Food is wonderfully nostalgic.
The tiniest whiff of gumbo file makes me think of my mom, and the smell of an omelet sizzling in the morning reminds me of dad. The aroma of turkey and stuffing? I’m immediately transported to Thanksgiving feasts throughout my life.But sometimes we hunger not for the familiar, but the exotic. Something different. Variety. It's fascinating to remember that much of our human history was motivated by food – the attempt to get enough, sure, but also over spices. Salt –and certain other spices-- helped preserve food, but they also made it taste better, more interesting, more intriguing.Many years ago a "sound man" told me about a film project he’d worked on with a rebel group in Central America, back in the 1980s when that region was rife with war. He believed in the cause and spoke about it passionately, but what I remember most was his description of eating the same thing, day in, day out, for every meal (Imagine the following told in a darling half-British, half-Spanish accent):
“We were hiding in the mountains for weeks at a time, eating nothing but black beans and rice -- no onions, no chile, nothing to spice it up." "It’ll keep you alive, but boy… It kills the spirit. One day I found a small patch of wild chives growing in the jungle." "I kept them to myself, hoarding them as though I were a miser with gold. I never thought of myself as a stingy man, but I cut up a tiny bit at each mealtime, hiding at the edge of camp from my companions, and used them to spice up the beans. Just the tiniest taste of something different, some variety, kept me from going insane.

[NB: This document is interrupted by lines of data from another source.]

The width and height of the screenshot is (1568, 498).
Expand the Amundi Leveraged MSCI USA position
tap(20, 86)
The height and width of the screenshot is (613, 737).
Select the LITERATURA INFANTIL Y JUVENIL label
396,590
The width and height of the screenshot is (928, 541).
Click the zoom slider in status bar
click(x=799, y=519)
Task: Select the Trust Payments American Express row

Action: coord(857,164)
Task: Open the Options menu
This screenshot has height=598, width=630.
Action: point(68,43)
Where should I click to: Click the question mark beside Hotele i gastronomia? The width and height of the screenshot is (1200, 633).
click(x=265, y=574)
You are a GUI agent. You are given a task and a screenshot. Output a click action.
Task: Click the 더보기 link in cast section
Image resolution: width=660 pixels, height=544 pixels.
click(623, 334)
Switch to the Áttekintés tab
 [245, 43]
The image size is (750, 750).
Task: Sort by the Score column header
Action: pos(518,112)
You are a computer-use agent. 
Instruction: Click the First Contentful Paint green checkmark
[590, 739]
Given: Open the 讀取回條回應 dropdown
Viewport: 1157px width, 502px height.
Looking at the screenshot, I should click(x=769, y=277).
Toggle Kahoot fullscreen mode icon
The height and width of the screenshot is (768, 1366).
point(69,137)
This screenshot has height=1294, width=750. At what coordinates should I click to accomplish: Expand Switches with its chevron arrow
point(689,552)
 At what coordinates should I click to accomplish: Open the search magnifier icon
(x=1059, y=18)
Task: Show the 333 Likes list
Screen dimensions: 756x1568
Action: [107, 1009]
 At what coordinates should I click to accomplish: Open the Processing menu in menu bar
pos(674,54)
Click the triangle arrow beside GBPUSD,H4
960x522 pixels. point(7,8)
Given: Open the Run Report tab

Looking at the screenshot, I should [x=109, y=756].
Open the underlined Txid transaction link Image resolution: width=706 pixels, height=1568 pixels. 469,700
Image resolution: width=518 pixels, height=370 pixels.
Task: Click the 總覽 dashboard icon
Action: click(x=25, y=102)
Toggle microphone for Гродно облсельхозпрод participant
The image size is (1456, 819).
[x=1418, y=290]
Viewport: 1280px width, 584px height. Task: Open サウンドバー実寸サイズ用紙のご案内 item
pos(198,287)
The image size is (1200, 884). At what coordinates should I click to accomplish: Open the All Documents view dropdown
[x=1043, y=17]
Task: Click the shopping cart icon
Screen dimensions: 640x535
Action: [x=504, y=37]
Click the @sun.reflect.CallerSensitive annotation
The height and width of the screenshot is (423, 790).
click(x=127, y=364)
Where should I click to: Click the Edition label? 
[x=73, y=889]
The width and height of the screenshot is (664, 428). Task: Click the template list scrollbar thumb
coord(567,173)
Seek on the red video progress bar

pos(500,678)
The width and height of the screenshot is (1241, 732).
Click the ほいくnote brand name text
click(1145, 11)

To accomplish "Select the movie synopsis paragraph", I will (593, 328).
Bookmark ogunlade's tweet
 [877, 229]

I don’t know how the others did it – they were much tougher than I.”Recently I asked the Indian man at the copy shop what he liked most about this country and he told me that Ethiopian and Thai food were his favorites, though he was developing a taste for Mexican as well.
Mind you, I didn’t ask him about food.
But this is common when speaking with immigrants. They often are amazed at the food in this country, not only its plenty, but its variety.
And this is what harvest festivals celebrated: the joy of a full belly, and the ability to eat lots of different kinds of things.
Enough really isn't enough. We’re animals. Eating is a base instinct. Compelling in a way only a primal urge can be. And as humans, we crave the variety to keep our palates interested, happy, content.
I feel a metaphor for life coming on...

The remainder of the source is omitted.